Most of the time I try not to intervene with the creative side of a release unless the artist wants me to. With Lockbox, however, I collaborate with him the most. I was involved with Neo Druid quite heavily. Lockbox is insanely prolific; he’ll send me folders every few days of 15-30 tracks and when I’m done listening to an entire folder, he’ll present me with an entire new folder. He just has so much material and with the Neodruid release I helped him whittle it down to the best of the best. I sequenced it and came up with the idea for the cover which I commissioned the artist Finn Hansen to do.

With Lockbox, he’s definitely an exception, however, with the shiwashiwa album I’m Here, I did sequence that as well and helped to choose the cover art. I discovered shiwashiwa through SoundCloud and I approached her about doing an album. All the tracks were SoundCloud uploads and she had never thought about doing an album before or putting her music out on any label. She was just making that music for herself. She liked the idea of compiling it into an album and all that material was recorded over the course of 4 years or so. 
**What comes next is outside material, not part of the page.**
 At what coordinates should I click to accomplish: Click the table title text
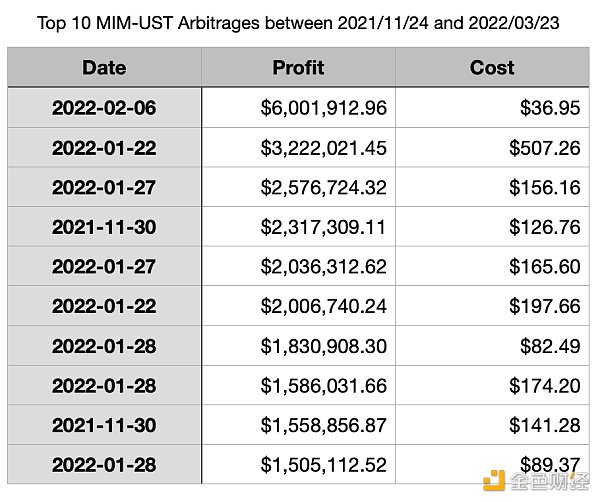[x=298, y=23]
I feel like the art direction is so important to me and I have to be involved in that no matter what, because the visual element of the label is important and I want it to be consistent.
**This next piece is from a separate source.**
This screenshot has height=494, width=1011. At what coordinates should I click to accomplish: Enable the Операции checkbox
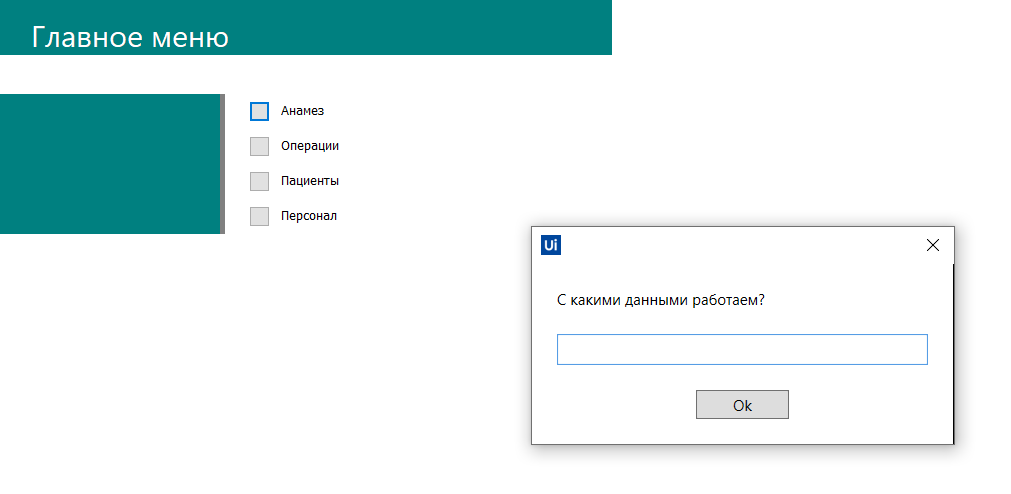(x=259, y=146)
Are there any artists that you’d like to have on the label or any artists that have been on your radar?

Well, I’m pretty much working on projects with most of the artists I want to be working with right now for future releases. There are a few artists I’m yet to approach that I want on the label but if I could name my absolute dream artist to work with it would be Van Dyke Parks. I’ve never approached him about doing anything because I can’t think of anything. He’s such a legendary figure and I feel like if I were to force myself to approach him for the sake of it, it wouldn’t be genuine, and so I'd rather wait for the right moment.  

To come back to vision, what do you want the future of Primordial Void to look like? What direction do you see the label going in the next few years?

It’s hard for me to tell where any of it could be going because when it comes to the label I tend to go with the natural flow of it. I feel much more grounded in that state of mind but I do feel as though I’m just going to continue working in the realm of folk and country inspired music.

Since I started the label, I’ve always kind of been in the moment and I never would’ve guessed I’d be working with some of the artists that are on the label. There are some artists that I’d wanted on the label for a long time and some of them I would’ve never guessed they’d be down to do a release. I also never would have thought Primordial Void’s music would be distributed by Boomkat or get played on BBC Radio.

Post COVID do you plan on doing live events or anything to showcase the work on the label or do you want it to be a strictly internet-based label?

I’d love to do live shows when the time is right and it’s safe to do so. Before COVID hit I was already starting to do that as I’d organised a concert for Lockbox in New York that had Matthew Arkell from Gatekeeper on the bill as well as Gobby. I guess that was the first Primordial Void event. Right around the time COVID hit I was starting the get the idea that I wanted to do an art show/exhibition showcasing the work of both Primordial Void artists and visual artists that I like who don’t necessarily make music. So that’s definitely something I’d like to do in the future. 

Susu Laroche

The next release on Primordial Void is called Once More with Feeling by Dividers and is out on March 12th 2021.